Una pequeña teología de los sacramentos puede ayudar a comprender qué afirmamos al decir que el matrimonio es un sacramento. Tradicionalmente, se habla de un sacramento como un “signo real”. La expresión es paradójica. Un signo es una cosa que refiere a algo distinto de sí mismo: la presencia del signo recuerda la no presencia de lo significado (p. e., la foto de un familiar que está lejos o el recuerdo de unas vacaciones pasadas). Una realidad, en cambio, es algo que precisamente “está allí”.
El sacramento como “signo real” conjuga esos dos elementos: es signo que hace presente lo significado, palabra y gesto que realizan lo que anuncian. Un signo real es lo contrario a una palabra vacía o engañosa, o a una presencia diluida. Al mismo tiempo, el concepto cristiano de “sacramento” hereda la significación del “misterio” del que habla Pablo: En Cristo, Dios Padre ha revelado su plan de salvación que no se detiene ante frontera alguna, alcanzando a toda la humanidad. Así, un sacramento hace presente –trae “más cerca”– esa salvación de Cristo.
Cuando dos personas deciden compartir su vida, formar una familia y asumir el futuro juntos como sea que venga, no lo hacen de manera teórica.
El matrimonio como sacramento es “signo real” del amor de Dios por el mundo. No se trata de un amor abstracto e idealizado. Cuando dos personas deciden compartir su vida, formar una familia y asumir el futuro juntos como sea que venga, no lo hacen de manera teórica. Es cuidado concreto cada día, paciencia con las horas más difíciles del/de la otro/a, toma de decisiones en común, trabajar, disfrutar y descansar juntos. Con el paso de los años, será madurar juntos, criar y ver independizarse a hijos e hijas, asumir juntos enfermedades y dificultades. Justamente así de concreto y cotidiano es el amor de Dios revelado en Cristo. Como dice el Concilio Vaticano II: “El Hijo de Dios con su encarnación se ha unido, en cierto modo, con todo ser humano. Trabajó con manos humanas, pensó con inteligencia humana, obró con voluntad humana, amó con corazón humano” (GS 22).
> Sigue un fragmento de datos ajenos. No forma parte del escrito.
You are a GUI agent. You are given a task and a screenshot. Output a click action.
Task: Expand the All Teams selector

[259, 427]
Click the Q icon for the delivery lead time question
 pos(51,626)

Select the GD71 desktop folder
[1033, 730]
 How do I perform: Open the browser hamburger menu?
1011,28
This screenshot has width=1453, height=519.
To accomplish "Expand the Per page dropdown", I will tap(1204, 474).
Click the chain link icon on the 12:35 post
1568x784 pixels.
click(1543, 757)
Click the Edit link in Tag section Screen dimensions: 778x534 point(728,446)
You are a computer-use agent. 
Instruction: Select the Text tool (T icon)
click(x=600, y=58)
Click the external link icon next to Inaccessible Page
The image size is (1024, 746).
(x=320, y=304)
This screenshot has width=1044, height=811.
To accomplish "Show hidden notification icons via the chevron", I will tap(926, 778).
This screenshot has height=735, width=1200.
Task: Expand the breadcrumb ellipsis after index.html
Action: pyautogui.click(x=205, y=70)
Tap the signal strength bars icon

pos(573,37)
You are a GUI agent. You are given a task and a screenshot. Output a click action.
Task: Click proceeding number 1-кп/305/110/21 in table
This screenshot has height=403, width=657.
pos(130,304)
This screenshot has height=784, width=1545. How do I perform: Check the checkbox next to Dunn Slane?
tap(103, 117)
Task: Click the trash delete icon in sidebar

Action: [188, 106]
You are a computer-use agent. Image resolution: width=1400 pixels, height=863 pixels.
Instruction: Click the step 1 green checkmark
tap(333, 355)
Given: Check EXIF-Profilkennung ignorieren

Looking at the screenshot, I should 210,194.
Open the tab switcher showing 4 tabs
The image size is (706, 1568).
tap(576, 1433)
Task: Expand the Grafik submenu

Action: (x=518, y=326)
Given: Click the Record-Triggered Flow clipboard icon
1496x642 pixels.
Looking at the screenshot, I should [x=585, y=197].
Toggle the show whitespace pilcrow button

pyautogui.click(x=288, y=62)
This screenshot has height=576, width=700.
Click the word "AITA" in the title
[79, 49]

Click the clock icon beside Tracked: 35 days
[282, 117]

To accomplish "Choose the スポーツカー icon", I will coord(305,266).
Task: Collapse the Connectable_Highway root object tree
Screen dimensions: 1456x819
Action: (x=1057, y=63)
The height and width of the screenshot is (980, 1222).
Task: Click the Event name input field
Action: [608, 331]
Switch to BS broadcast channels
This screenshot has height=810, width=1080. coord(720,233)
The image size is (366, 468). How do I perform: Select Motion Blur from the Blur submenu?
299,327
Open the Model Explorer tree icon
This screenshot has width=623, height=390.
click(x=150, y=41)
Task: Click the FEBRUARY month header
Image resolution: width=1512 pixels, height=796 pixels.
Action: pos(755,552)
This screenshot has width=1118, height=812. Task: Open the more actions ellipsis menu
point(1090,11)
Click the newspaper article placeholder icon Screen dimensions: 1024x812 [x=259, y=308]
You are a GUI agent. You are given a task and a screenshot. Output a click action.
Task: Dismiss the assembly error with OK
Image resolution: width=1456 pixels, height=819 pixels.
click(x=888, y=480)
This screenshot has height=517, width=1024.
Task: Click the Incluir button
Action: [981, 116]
Por largo tiempo la teología especuló que el estado de virginidad consagrada era “más perfecto” que el matrimonio. La idea generalizaba una recomendación particular y situada de Pablo (cf. 1 Cor 7,25). En el siglo XX, en cambio, se redescubrió el valor de las distintas formas de vida como formas auténticas de la vocación cristiana. Grandes teólogos –como Hans Urs von Balthasar y Karl Rahner– coinciden en que la forma de vida “más perfecta” para cada persona es aquella para la que se reconoce llamada. No tiene sentido buscar una perfección abstracta: la vida de cada persona se vuelve “sacramento” (signo real) del amor de Dios en la medida que siga su propia vocación. Las distintas formas de vida son así un mosaico que muestra la riqueza del amor de Dios.
El contexto actual supone desafíos nuevos para los matrimonios jóvenes. No bastará con repetir lo que funcionó o evitar lo que no funcionó para sus padres. Necesitan buscar formas nuevas de vivir su vocación para ser hoy signos reales del amor de Dios por el mundo.
El contexto actual supone desafíos nuevos para los matrimonios jóvenes. No bastará con repetir lo que funcionó o evitar lo que no funcionó para sus padres. Necesitan buscar formas nuevas de vivir su vocación para ser hoy signos reales del amor de Dios por el mundo. Hace algunas décadas, por ejemplo, la mujer se dedicaba solo a trabajar en la casa y parecía evidente que existía una sola manera adecuada de vivir el matrimonio y la familia. Nuestra cultura actual valora mucho más la diversidad y somos más conscientes de que los moldes de unos no necesariamente sirven para otros: reconocemos diversas formas de la pareja para participar en la crianza de hijos e hijas, así como distintas formas de distribuir las tareas familiares, administrar el dinero, compartir el trabajo y el descanso. La Iglesia está llamada a acompañar esa diversidad y esas búsquedas en que el amor fiel y fecundo se manifiesta en nuestro mundo, aportando desde su sabiduría el tesoro que llevamos en vasijas de barro (cf. 2 Cor 4,7).
¿Qué nuevos desafíos enfrentan hoy los y las jóvenes que aspiran al matrimonio? ¿En qué gestos y actitudes cotidianas reconozco el matrimonio como signo del amor de Dios? ¿Qué podemos hacer como Iglesia para reconocer el valor propio de la vocación matrimonial, dejando atrás una jerarquía de perfección entre las distintas formas de vida cristiana? ¿Qué valoramos del modo en que los y las jóvenes comienzan a vivir sus relaciones de pareja?